Provided records:
::::::::::

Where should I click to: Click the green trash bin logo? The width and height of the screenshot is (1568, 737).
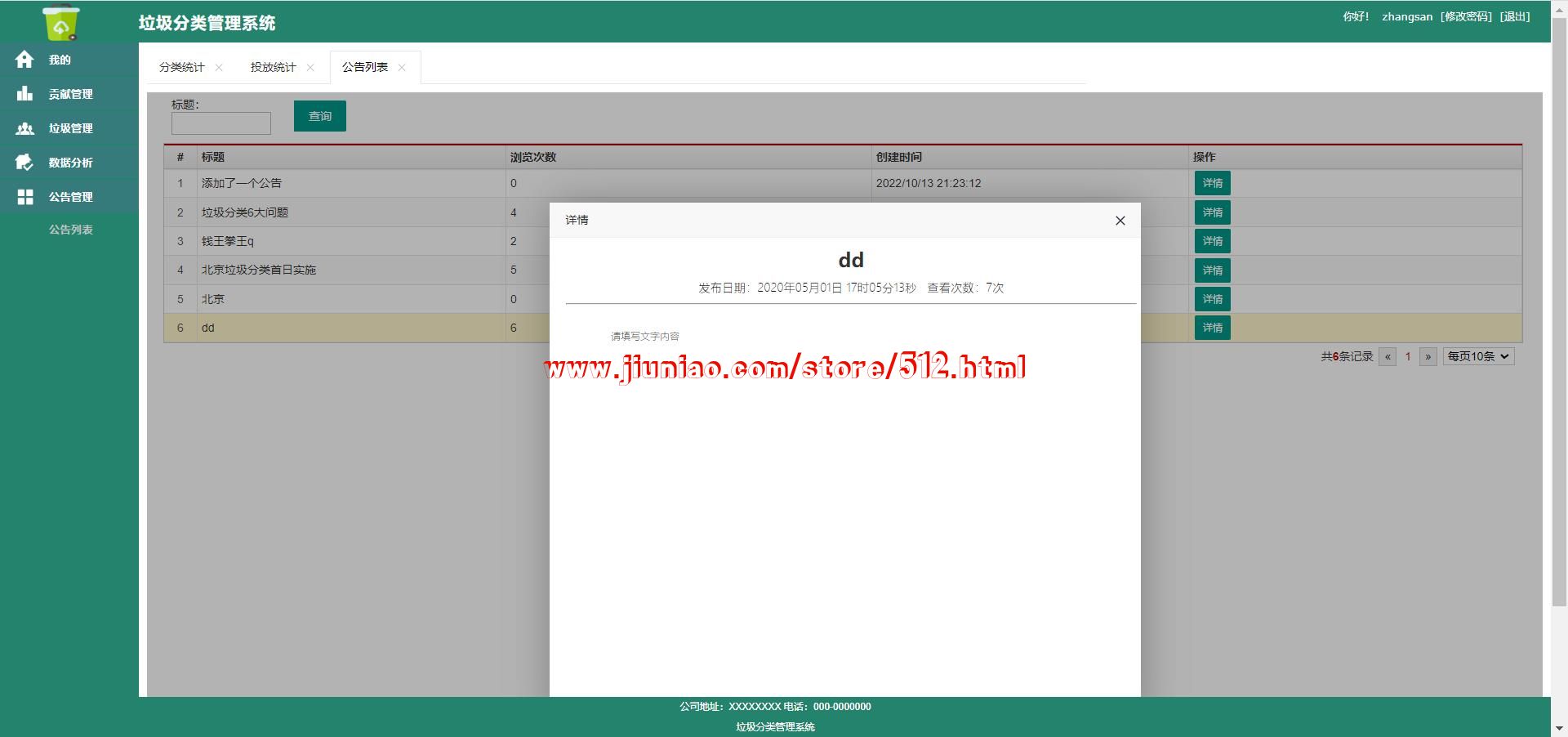click(x=61, y=22)
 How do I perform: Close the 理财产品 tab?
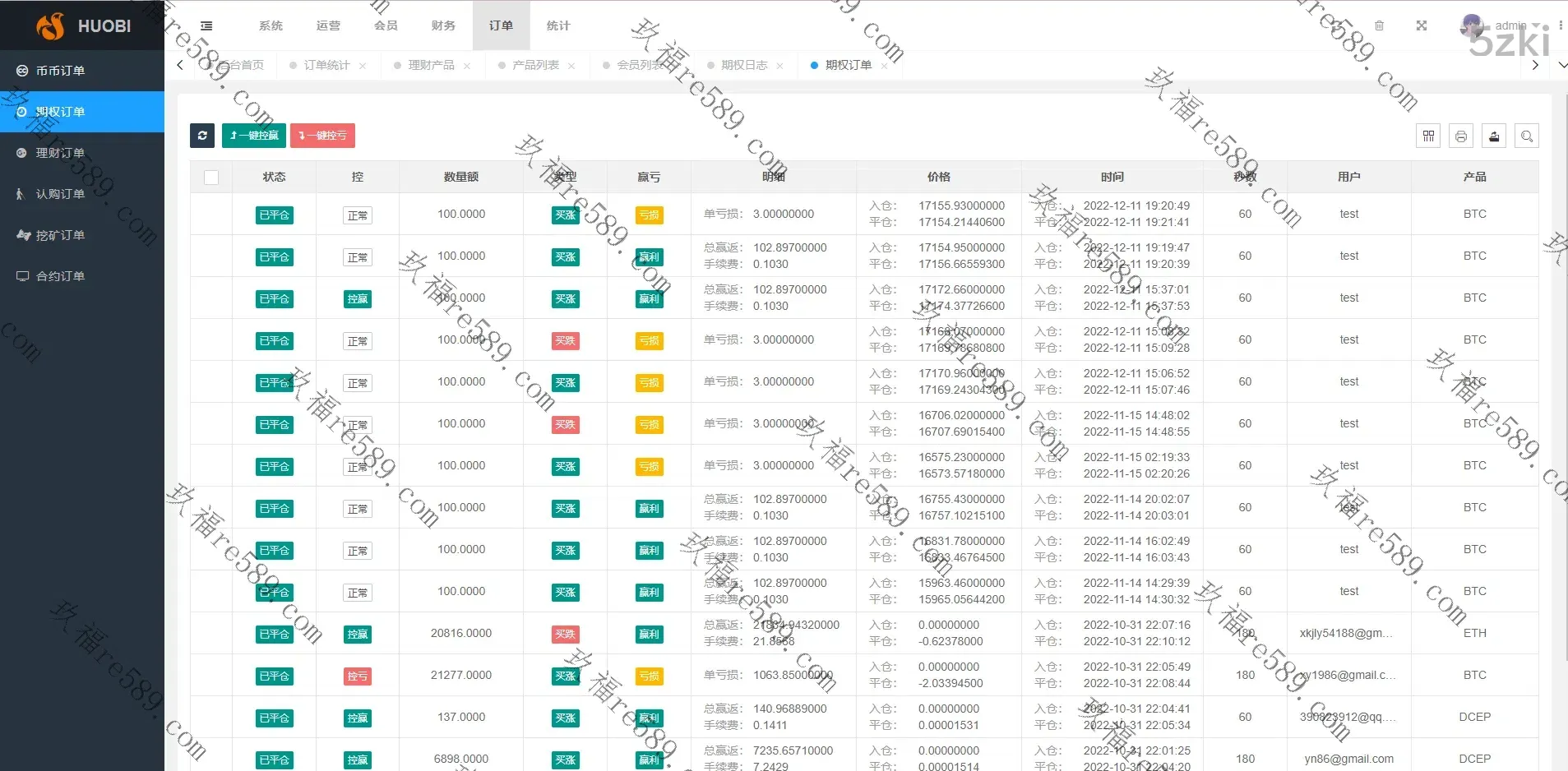coord(467,66)

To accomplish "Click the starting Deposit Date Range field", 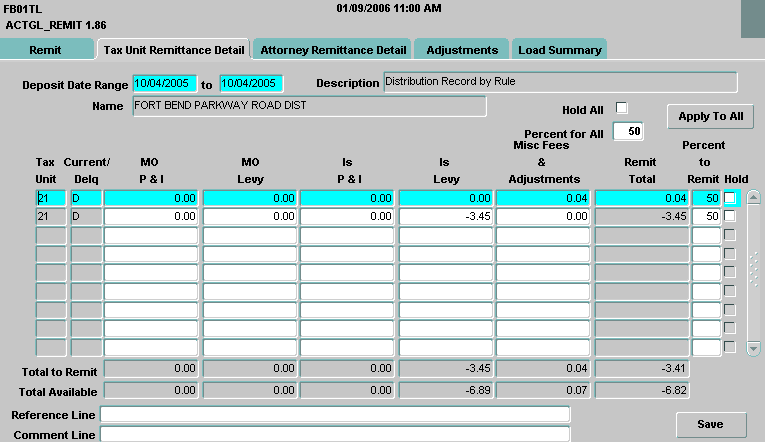I will 164,84.
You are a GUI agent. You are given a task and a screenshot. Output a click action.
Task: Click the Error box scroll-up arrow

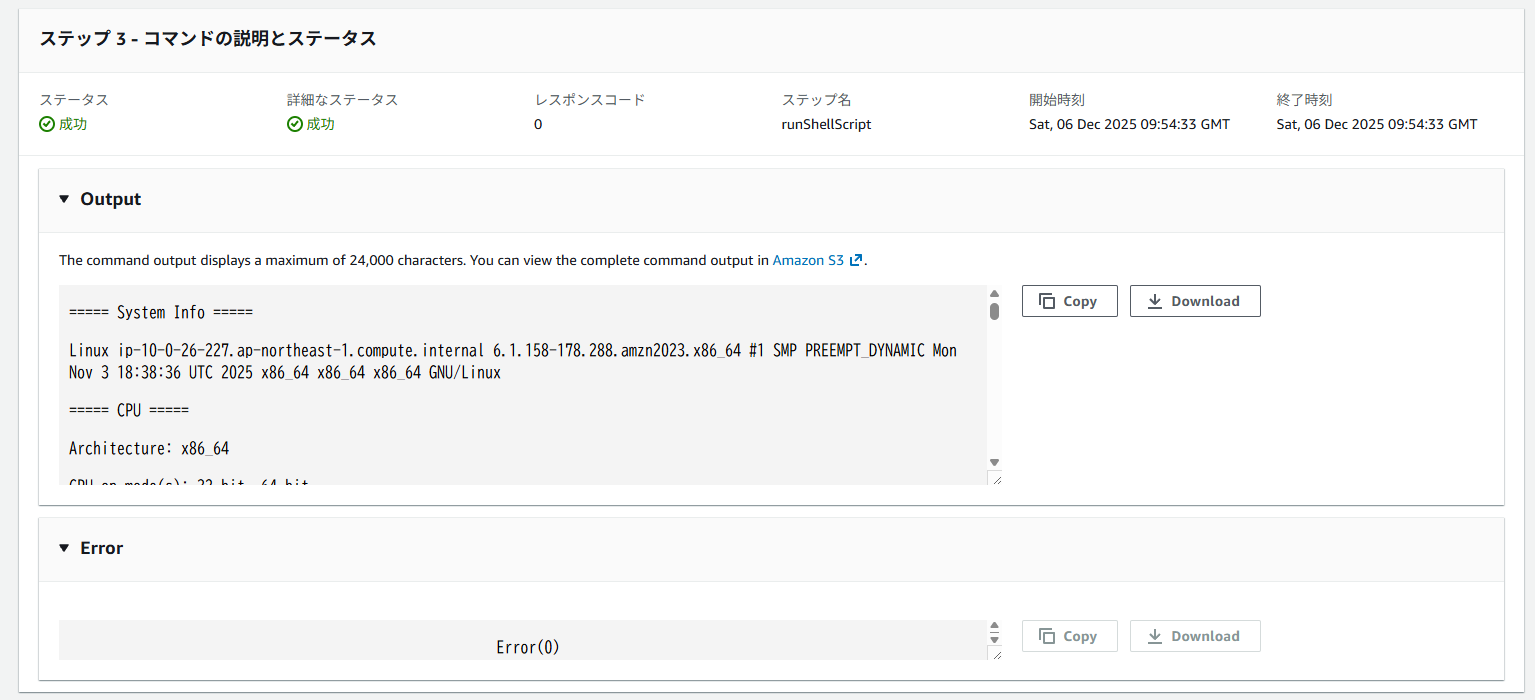pos(994,627)
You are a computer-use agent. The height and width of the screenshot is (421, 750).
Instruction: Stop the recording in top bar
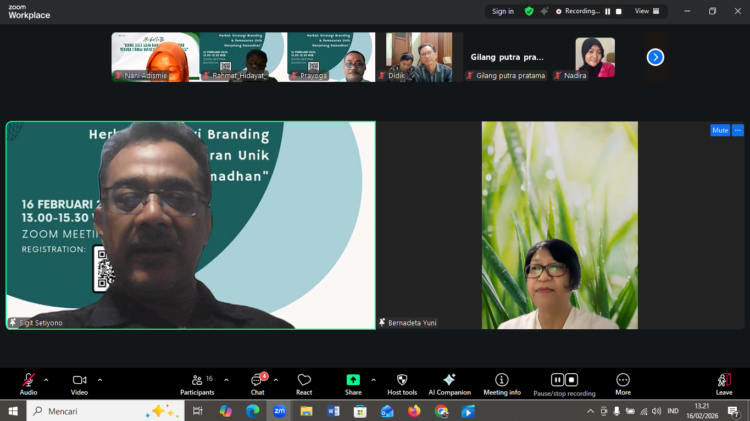tap(619, 11)
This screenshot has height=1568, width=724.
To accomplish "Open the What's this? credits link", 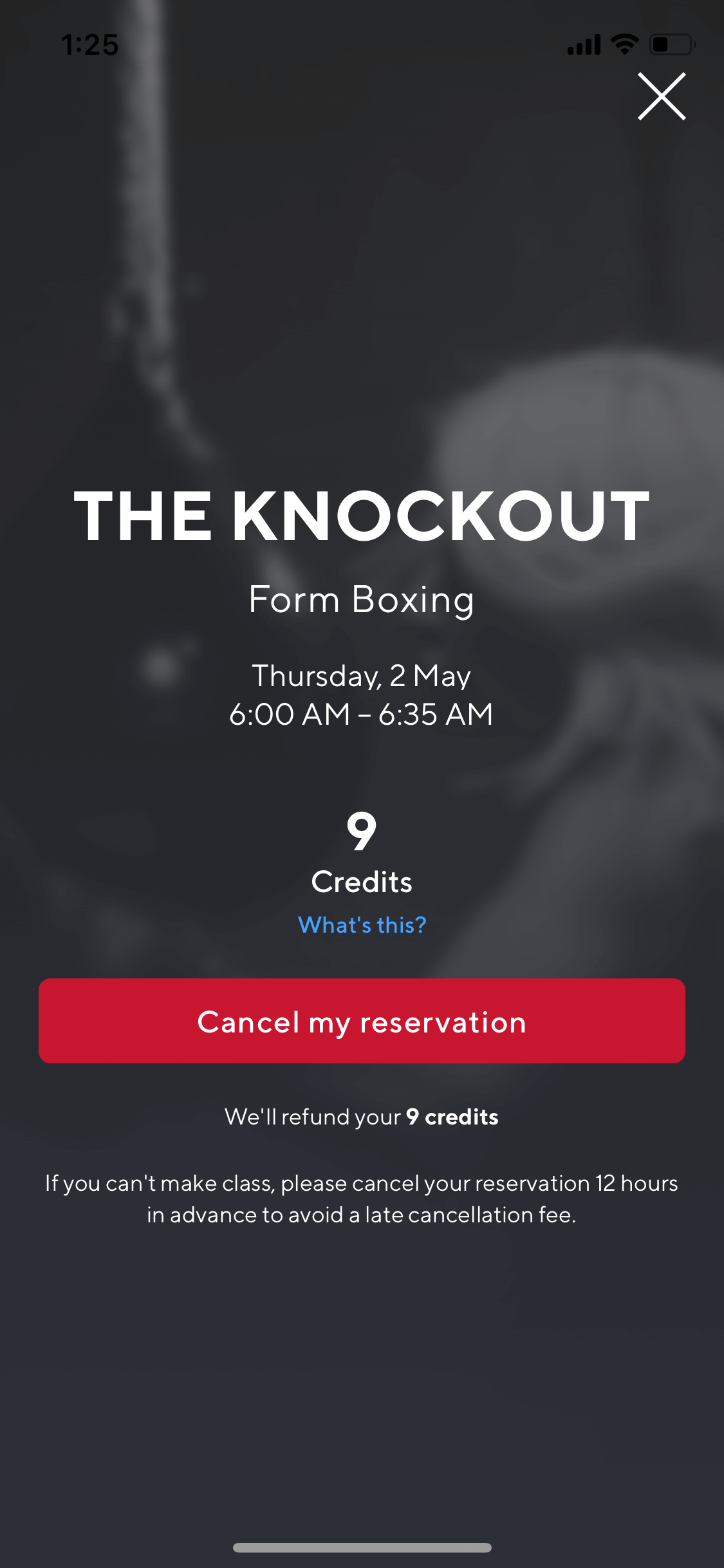I will point(362,925).
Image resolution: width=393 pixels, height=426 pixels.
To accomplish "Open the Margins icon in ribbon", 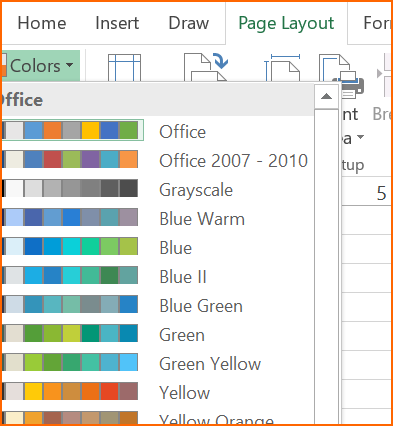I will 124,68.
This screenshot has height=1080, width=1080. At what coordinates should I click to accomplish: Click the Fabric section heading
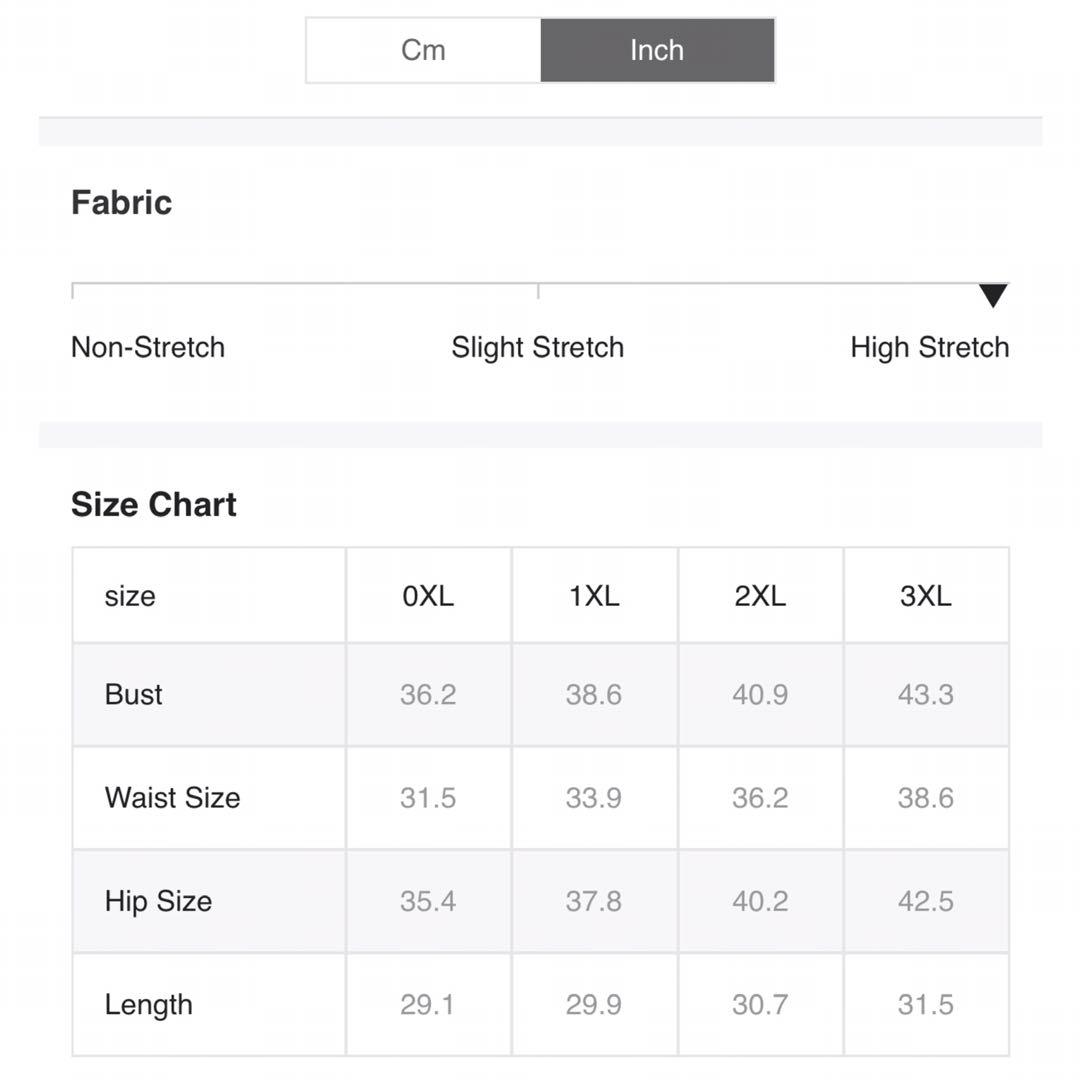point(121,202)
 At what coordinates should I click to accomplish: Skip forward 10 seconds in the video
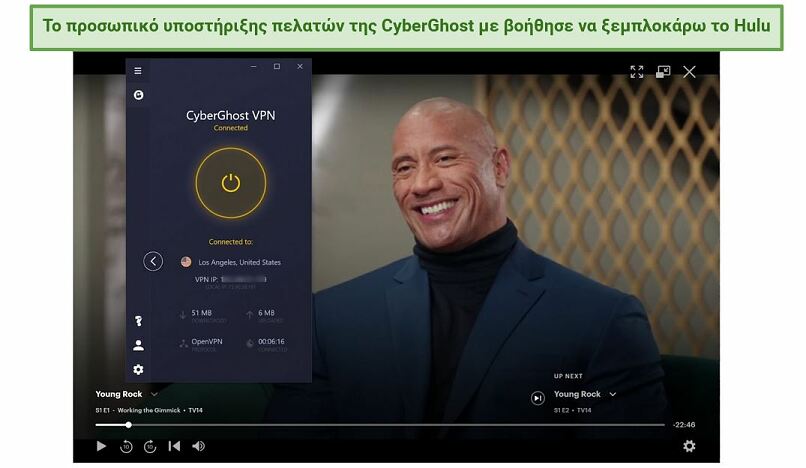[x=150, y=446]
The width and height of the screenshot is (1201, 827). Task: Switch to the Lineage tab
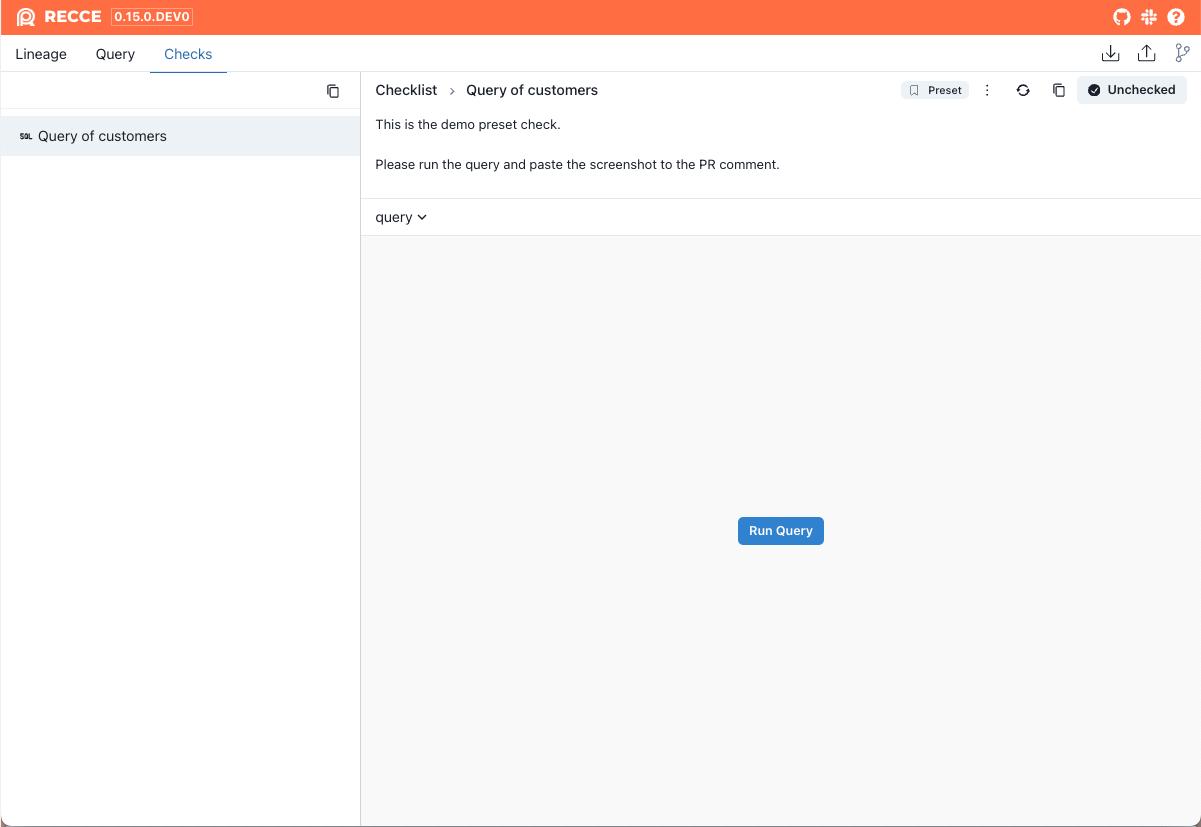point(41,54)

::::::::::

Goal of the exercise: Lines with the word "agent": tally them across the material and give only the total.

Answer box: 2